Perl: GET Web Page Content

By Xah Lee. Date: . Last updated: .

In Perl, the easiest way to get a webpage is to use the Perl program HEAD or GET usually installed at /usr/bin. For example, in shell, type:

GET google.com

It'll return the web page content. You can save it to a file by GET google.com > myfile.txt.

HEAD and GET are two calling methods of the HTTP protocol. The Perl script are named that way for this reason. [see HTTP Protocol Tutorial]

Here's HEAD example:

linux http GET HEAD command line tool
linux http GET HEAD command line tool

The linux commands {GET, HEAD, POST} are perl scripts. They are installed on Ubuntu. You can read their doc by man HEAD.
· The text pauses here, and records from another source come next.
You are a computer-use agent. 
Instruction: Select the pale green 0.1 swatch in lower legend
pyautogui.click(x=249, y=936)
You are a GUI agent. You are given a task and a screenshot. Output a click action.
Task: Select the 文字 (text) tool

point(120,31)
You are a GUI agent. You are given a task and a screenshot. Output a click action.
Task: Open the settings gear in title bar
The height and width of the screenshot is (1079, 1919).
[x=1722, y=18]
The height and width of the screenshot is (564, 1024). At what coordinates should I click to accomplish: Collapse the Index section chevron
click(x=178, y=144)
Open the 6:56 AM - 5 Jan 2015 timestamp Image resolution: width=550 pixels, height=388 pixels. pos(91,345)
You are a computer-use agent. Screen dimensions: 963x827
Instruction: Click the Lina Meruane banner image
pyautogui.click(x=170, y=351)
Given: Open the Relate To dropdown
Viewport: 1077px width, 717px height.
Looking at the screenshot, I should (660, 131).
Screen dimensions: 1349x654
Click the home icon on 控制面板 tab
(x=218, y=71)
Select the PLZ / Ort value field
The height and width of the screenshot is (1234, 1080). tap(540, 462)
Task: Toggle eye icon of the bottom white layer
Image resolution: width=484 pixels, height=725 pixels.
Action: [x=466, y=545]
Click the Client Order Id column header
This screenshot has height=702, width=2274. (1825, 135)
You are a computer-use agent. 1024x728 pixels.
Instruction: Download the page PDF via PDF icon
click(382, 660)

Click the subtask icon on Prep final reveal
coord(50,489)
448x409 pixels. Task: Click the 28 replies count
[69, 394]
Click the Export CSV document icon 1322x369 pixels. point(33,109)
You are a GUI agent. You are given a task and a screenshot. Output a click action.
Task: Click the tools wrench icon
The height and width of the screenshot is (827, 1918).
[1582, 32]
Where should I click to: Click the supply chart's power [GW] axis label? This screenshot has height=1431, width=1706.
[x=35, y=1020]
For more control, use LWP::Simple or LWP::UserAgent. Both of these you need to install.

# -*- coding: utf-8 -*-
# perl

# get web page content

use strict;
# use LWP::Simple;
use LWP::UserAgent;

my $ua = new LWP::UserAgent;
$ua->timeout(120);
my $url='http://example.com/';
my $request = new HTTP::Request('GET', $url);
my $response = $ua->request($request);
my $content = $response->content();
print $content;

In the above, the $ua -> timeout(120); is a Object Oriented syntax.